I know I have a lot to do.  I know that feeling like crap is a necessary evil.  I know that getting to the point of routine and predictability will help me regain some control.  To be honest, it still hasn't even sunk in that I have cancer.  I see what's going on around me.  I see what's happening to my body.  I am experiencing everything.  But it's all from outside a window looking in.  It hasn't made the connection to my brain yet.  All I'm feeling is the loss of my children and what I knew my life to be; and what's left is feeling lost and having to ask for help.  Agh.  Maybe when the connection is made, I'll start to grow, learn, adapt, evolve and conquer.

But I am so, so grateful for all of you that are on this journey with me.  All of you that spend even a moment of your day wishing me well.  And all of you that have stuck out your figurative hand to help pick me up.  Thank you.


  1. HUGS! Do you need me to drive up to Greenville this weekend and go get your kids and bring them to see you?

  2. You have gone from being needed every second to being the one in need. That is a huge change for anyone, but especially for you. And I imagine it is a tough pill to swallow. This is your new normal for a while, so try not to fight it. You are still the same amazing mama and person!

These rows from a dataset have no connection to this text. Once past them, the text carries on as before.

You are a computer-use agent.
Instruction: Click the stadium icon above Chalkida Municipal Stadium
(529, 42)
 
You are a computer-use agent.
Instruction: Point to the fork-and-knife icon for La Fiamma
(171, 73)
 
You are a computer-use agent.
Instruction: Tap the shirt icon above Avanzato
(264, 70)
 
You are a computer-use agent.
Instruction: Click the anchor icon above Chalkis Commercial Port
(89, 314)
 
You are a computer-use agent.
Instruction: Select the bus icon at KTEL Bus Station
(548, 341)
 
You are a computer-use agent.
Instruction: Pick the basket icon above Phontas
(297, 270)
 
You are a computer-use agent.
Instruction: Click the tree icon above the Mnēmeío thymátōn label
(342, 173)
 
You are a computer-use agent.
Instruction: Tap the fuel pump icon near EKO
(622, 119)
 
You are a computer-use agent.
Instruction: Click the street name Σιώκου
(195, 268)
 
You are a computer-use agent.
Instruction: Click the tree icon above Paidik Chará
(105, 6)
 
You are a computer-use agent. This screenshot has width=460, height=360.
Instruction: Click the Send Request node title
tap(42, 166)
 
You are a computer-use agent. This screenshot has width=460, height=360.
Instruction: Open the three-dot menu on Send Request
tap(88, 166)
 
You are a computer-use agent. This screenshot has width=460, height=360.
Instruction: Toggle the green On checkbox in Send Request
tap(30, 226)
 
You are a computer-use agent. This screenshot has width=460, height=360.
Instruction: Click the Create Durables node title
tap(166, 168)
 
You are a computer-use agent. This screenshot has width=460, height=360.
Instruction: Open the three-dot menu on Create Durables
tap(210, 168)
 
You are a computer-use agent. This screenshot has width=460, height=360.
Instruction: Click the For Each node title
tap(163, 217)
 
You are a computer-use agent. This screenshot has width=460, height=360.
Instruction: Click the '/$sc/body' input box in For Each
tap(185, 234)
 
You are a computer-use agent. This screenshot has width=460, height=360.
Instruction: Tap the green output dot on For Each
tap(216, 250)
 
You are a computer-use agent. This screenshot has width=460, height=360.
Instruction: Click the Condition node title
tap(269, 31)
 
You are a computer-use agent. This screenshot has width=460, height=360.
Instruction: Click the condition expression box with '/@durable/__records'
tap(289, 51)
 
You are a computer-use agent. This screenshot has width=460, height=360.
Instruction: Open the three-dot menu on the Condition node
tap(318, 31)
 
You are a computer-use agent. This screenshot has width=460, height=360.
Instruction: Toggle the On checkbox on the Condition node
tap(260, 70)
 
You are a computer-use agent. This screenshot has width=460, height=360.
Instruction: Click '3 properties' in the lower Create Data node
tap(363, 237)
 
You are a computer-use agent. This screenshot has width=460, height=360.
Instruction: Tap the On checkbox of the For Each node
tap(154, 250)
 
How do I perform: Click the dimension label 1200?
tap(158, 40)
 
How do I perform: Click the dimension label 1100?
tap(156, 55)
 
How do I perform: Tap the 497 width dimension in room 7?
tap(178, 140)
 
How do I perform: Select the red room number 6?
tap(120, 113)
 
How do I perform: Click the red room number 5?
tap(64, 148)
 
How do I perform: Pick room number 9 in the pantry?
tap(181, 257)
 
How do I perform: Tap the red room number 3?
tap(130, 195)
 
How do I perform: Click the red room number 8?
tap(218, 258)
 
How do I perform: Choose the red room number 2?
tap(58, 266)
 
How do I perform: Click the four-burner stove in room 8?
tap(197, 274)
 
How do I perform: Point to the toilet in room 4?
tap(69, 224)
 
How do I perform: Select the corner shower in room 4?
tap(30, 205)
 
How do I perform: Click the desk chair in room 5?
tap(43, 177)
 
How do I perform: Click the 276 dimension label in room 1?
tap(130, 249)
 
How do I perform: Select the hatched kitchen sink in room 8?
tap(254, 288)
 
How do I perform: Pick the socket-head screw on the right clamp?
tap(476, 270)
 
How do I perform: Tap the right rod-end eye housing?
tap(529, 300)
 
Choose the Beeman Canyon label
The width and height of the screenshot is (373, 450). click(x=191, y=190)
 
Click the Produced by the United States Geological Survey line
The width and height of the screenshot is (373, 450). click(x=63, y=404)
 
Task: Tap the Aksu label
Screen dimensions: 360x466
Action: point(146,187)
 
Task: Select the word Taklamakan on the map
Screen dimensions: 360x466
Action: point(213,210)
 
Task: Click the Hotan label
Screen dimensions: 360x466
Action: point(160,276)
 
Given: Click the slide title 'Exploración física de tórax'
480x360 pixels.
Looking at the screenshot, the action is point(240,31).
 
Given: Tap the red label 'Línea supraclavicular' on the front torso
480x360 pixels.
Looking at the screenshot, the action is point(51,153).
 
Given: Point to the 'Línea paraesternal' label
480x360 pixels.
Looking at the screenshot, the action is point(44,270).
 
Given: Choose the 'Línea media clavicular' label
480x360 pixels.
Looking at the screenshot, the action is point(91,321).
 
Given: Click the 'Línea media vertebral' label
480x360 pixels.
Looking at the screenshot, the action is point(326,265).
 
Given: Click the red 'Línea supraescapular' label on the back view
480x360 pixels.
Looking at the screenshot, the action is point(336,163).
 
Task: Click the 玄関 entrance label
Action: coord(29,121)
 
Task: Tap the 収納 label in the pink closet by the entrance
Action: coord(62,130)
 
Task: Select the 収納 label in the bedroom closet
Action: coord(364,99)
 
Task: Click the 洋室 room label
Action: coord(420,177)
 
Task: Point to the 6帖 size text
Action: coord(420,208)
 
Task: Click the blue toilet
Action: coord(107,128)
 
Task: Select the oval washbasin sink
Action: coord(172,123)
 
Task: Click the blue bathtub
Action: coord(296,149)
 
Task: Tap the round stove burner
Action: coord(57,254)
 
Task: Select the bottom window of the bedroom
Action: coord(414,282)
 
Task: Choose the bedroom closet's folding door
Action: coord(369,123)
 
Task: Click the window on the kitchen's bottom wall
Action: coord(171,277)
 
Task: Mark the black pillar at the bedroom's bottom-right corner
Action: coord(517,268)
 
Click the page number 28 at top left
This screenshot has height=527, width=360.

Your body is in shock, as it should be, from the chemo. That also affects everything else - your emotions, your cognitive abilities, EVERYTHING. I can't make it better but just know that when the fog lifts, you will see a lot of people reaching out to help you with whatever you need. We are here for you and will be here for as long as it takes. There is lots happening behind the scenes of Ann Can!, Inc. You do your job of resting and let the chemo do its work. We will do our jobs making sure you have rides and medicine and someone to be there when you most need it. I know you miss those sweet faces, and they miss you too. Hope they can visit SOON! Thank you for sharing your experience with all of us. The real experience. You are ANNCREDIBLE!

  3. I came to your blog via Margaret Murphy, who is potentially the funniest person I actually know. I see why she loves you so much. God help me - I love stubborn women!! Especially stubborn funny women. I have not advice nor words of wisdom. I have prayers - for your well-being, and the well being of your children. And I have thanks. Because of you, I have a new catchphrase: If I can't do it myself, then it can't be done. <<< Love that! Good for you! Nothing wrong with a stubborn funny woman. Get well soon Ann.